Partway through the first season, and Back To You has already jettisoned two of their three females cast members (eliminating the weatherwoman, and recasting the daughter), while retaining all of the men. Threatens to be another Spin City.

Just to save you the trouble

May 1st, 2008

I just discovered that if you do a Google Image search for “Nat Gertler” nude, you get 230 results. Very few of these have anyone nude in them, and none of them have a picture of me at all.

I think we’re all relieved by that.

(Why yes, I was awoken by my daughter before 4 AM and have not been back to sleep since. Why do you ask?)

My Network TV’s secret plan

April 27th, 2008
(Wrote this about a week ago, but it went unposted due to blog problems, now fixed.)

My Network TV, the grouping of stations formed by the leftovers from the WB/UPN merger, has been flailing about for a reason to exist. Last week, they secretly snuck into the sitcom business, launching Under One Roof.

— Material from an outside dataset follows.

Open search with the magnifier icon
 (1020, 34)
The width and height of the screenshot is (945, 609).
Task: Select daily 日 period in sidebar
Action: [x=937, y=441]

If you want to keep people from realizing that you’re entering the field, a good way to do it is to use a title that will seem familiar because it’s been used for multiple failed series in the past.

Then, for content, you can do something that just seems like some past sitcom - let’s say a streetwise African American (get a rapper to play that) goes to live with his upper-class, tight-ass, sweater-wearing and bow-tie wearing relatives with the sexy, stupid daughter. But if you’re thinking that this boils down the being The Fresh Flavor Flav of Bel-Air, then you’re expecting a show with more subtlety and class than this has. This show is played broader than that, less grounded in any sort of reality, and more grounded in, well, pretending every type of ugly stereotype that one can yank up is funny. In fact, if you think prison rape is funny, then you’re going to love this series, because the entire first episode (streamable over the web, which is how I watched it) is one long prison rape gag! Because nothing is funnier than violence and sexual degradation.

There’s a lot of racial stereotype humor here; the lead characters are either the ugliest vision of black folk (Flavor Flav is a bling-laden ex-con with a string of babies left in his wake from one-night encounters) or a vision of being divorced from your black roots. But the most insulting aspect of this show is that it presumes that this sort of crap is what an African-American audience wants. Lucky for the world, this is My Network TV, and they’ve been amazingly efficient at finding things that viewers do not want.

I was right

April 27th, 2008

I’ve been predicting for months that the first War On Terror-themed fiction film to make a real profit at the box office would be Harold and Kumar Escape from Guantanamo Bay. All these serious and well-intentioned (and in some cases even good) takes on it aren’t things that people are ready to see… but they’re ready to admit the ridiculousness of it all.

Opening weekend estimates have H&K2 bringing in $14.5 mill, which is more than its production budget, and is less than half a million shy of what Lions For Lambs, with its killer Redford/Streep/Cruise cast, brought in during its entire domestic run. It’s more than the lauded Stop-Loss did during its entire run. It’s a little shy of what the $70 million budgeted, $47.5 million grossing The Kingdom did during its first weekend, but 50% more than Charlie Wilson’s War’s opening (so I guess NPH is a bigger box office draw than Tom Hanks and Julia Roberts combined.)

Still haven’t seen the film myself, but they’ll get my money likely before the week is through. (It looks to be a heavy movie period for me, as I saw the enjoyable Forgetting Sarah Marshall on Friday, and will definitely be seeing Iron Man, Indiana Jones, and Speed Racer on the big screen, with the likely additions of Baby Mama and Young @ Heart.

It’s the Pope’s birthday

April 16th, 2008

Pope Benedict XVI turns 81 today.

What didja get him?

Me, I got him a coffee mug that says “World’s Greatest Pope” on it.